Item 1(b). Address of Issuer’s Principal Executive Offices:
3535 General Atomics Court, Suite 200
San Diego, CA 92121
United States of America
Item 2(a). Names of Persons Filing:
Redmile Group, LLC
Jeremy C. Green
Item 2(b). Address of Principal Business Office or, if None, Residence:
The principal business address of each reporting person is One Letterman Drive, Bldg D, Ste D3-300, San Francisco, CA 94129.
Item 2(c). Citizenship:
Redmile Group, LLC: Delaware
Jeremy C. Green: United Kingdom
Item 2(d). Title of Class of Securities:
Common Stock, $0.001 par value per share.
Item 2(e). CUSIP Number:
31189P102
Item 3. If this statement is filed pursuant to §§240.13d-1(b) or 240.13d-2(b) or (c), check whether the person filing is a:
¨ (a) Broker or dealer registered under section 15 of the Act (15 U.S.C. 78o).

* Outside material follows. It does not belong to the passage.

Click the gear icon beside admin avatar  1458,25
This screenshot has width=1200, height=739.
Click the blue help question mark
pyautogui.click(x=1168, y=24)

¨ (b) Bank as defined in section 3(a)(6) of the Act (15 U.S.C. 78c).
¨ (c) Insurance company as defined in section 3(a)(19) of the Act (15 U.S.C. 78c).
¨ (d) Investment company registered under section 8 of the Investment Company Act of 1940 (15 U.S.C 80a-8).

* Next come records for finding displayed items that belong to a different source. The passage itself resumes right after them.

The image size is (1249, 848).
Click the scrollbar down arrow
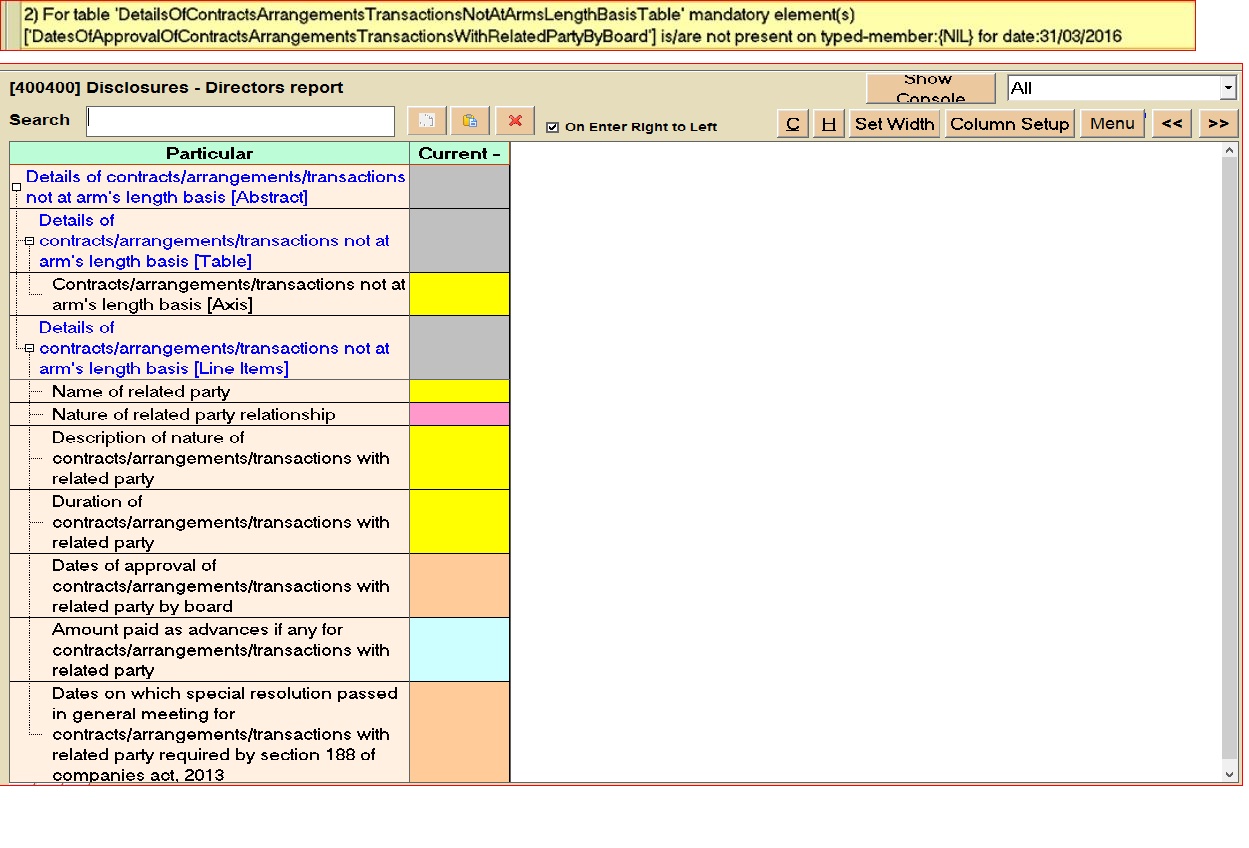pos(1229,773)
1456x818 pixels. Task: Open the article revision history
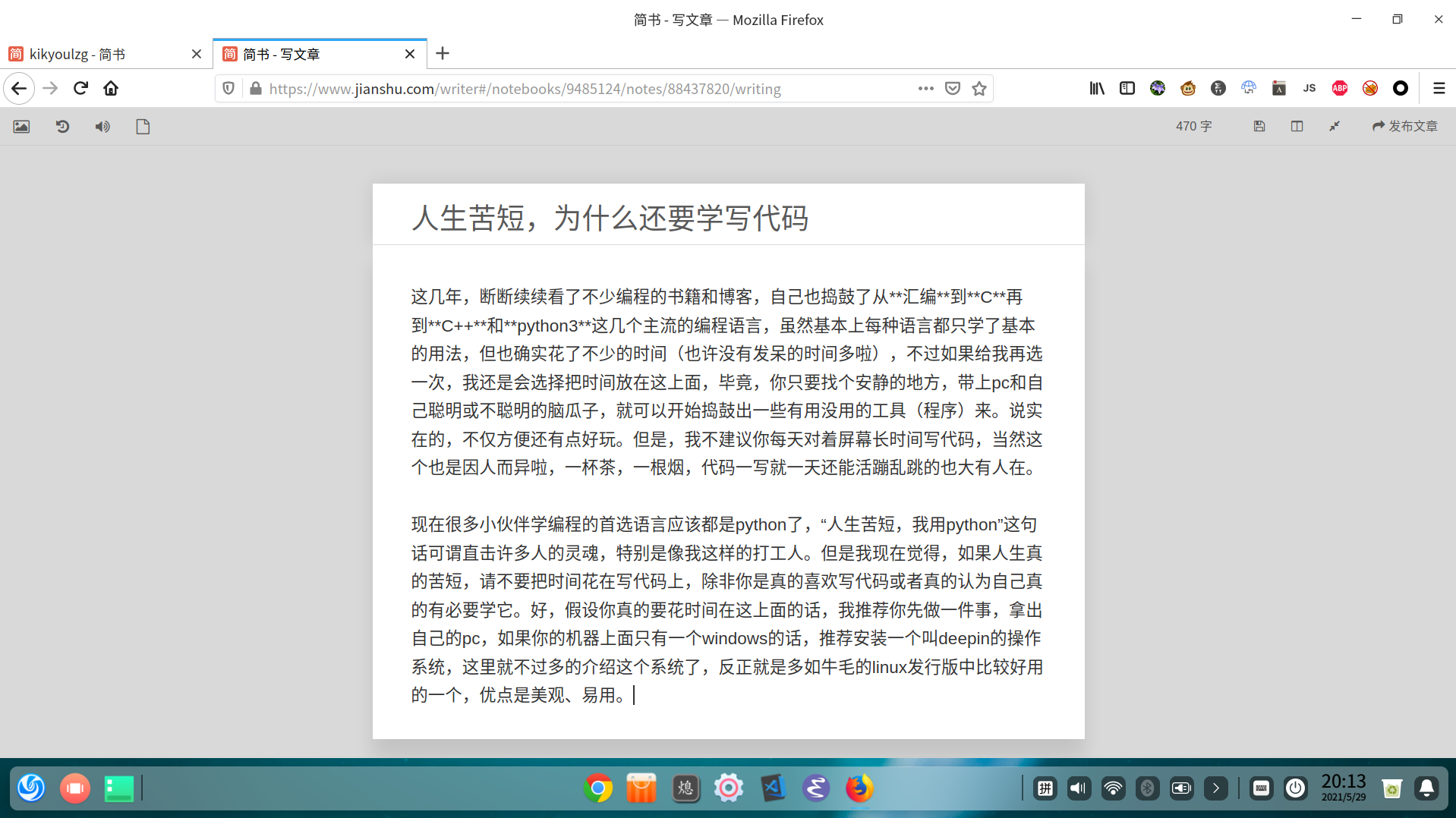click(62, 126)
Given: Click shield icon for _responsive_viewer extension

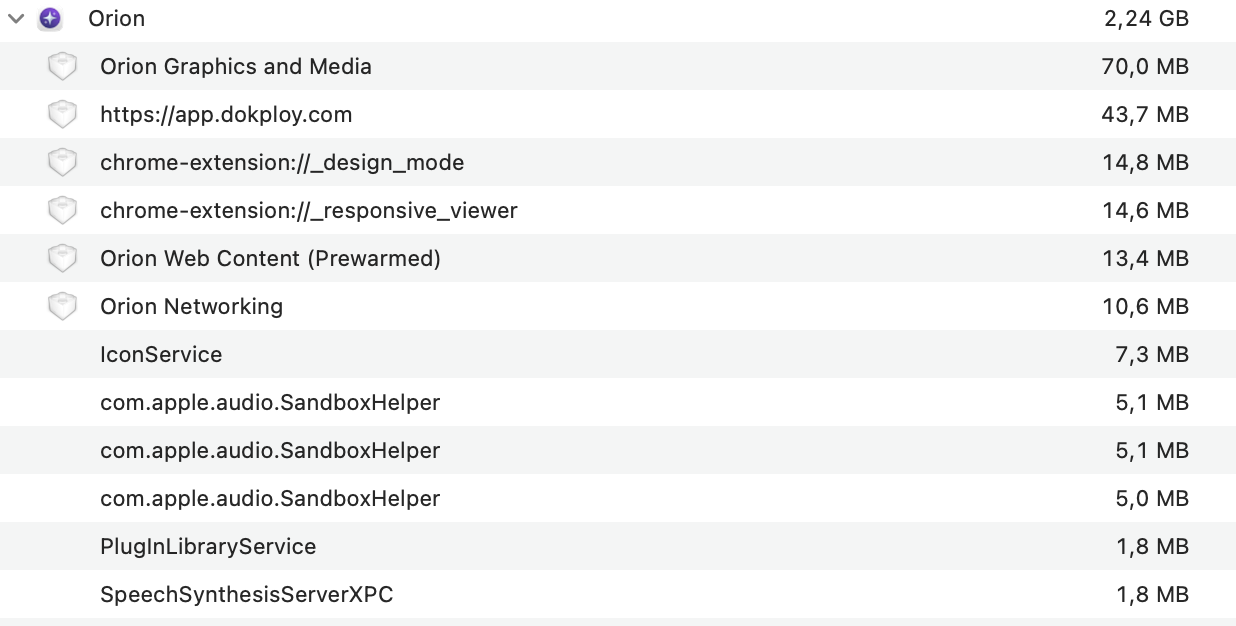Looking at the screenshot, I should (62, 211).
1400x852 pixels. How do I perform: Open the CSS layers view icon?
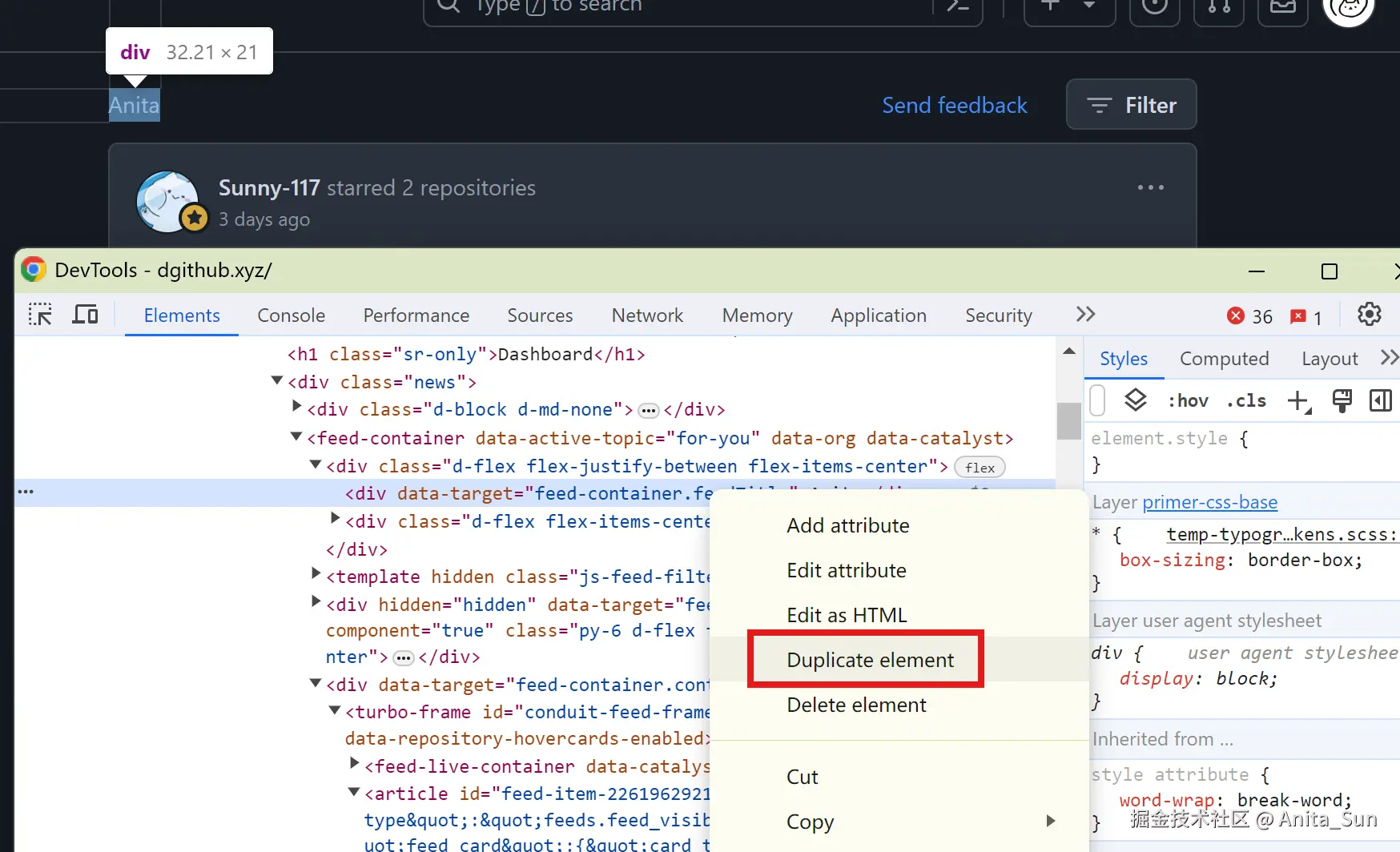(1136, 400)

ý (e) An investment adviser in accordance with §240.13d-1(b)(1)(ii)(E);
¨ (f) An employee benefit plan or endowment fund in accordance with §240.13d-1(b)(1)(ii)(F);
¨ (g) A parent holding company or control person in accordance with § 240.13d-1(b)(1)(ii)(G);
¨ (h) A savings associations as defined in Section 3(b) of the Federal Deposit Insurance Act (12 U.S.C. 1813);
¨ (i) A church plan that is excluded from the definition of an investment company under section 3(c)(14) of the Investment Company Act of 1940 (15 U.S.C. 80a-3);
¨ (j) Group, in accordance with §240.13d-1(b)(1)(ii)(J).
Item 4. Ownership.
Reference is hereby made to Items 5-9 and 11 of this Schedule above, which Items are incorporated by reference herein.

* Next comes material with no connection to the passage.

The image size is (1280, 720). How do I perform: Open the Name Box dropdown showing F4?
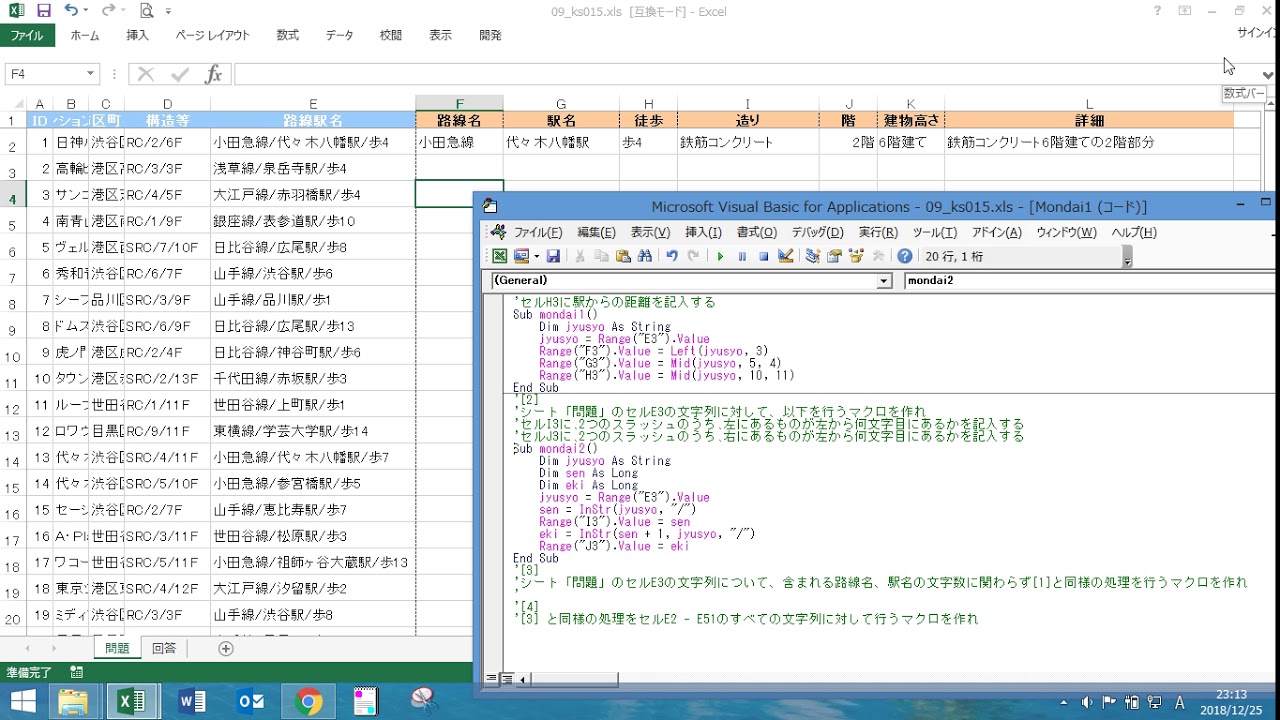tap(90, 74)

Item 5. Ownership of Five Percent or Less of a Class
If this statement is being filed to report the fact that as of the date hereof the reporting person has ceased to be the beneficial owner of more than five percent of the class of securities, check the following [_].
Item 6. Ownership of More than Five Percent on Behalf of Another Person.
N/A
Item 7. Identification and Classification of the Subsidiary Which Acquired the Security Being Reported on By the Parent Holding Company
See Exhibit B attached hereto.
Item 8. Identification and Classification of Members of the Group
N/A.
Item 9. Notice of Dissolution of Group
N/A.
Item 10. Certifications
By signing below the undersigned certify that, to the best of their knowledge and belief, the securities referred to above were not acquired and are not held for the purpose of or with the effect of changing or influencing the control of the issuer of the securities and were not acquired and are not held in connection with or as a participant in any transaction having that purpose or effect.
Signature
After reasonable inquiry and to the best of my knowledge and belief, the undersigned certifies that the information set forth in this statement is true, complete and correct.
JEREMY C. GREEN
By: /s/ Jeremy C. Green
Jeremy C. Green
Exhibit A
The undersigned agree that this Schedule 13G, dated Feburary 14, 2018, relating to the common stock, par value $0.001, of Fate Therapeutics, Inc., shall be filed on behalf of the undersigned.
Exhibit B
Redmile Group, LLC is the relevant entity for which Jeremy C. Green may be considered a control person.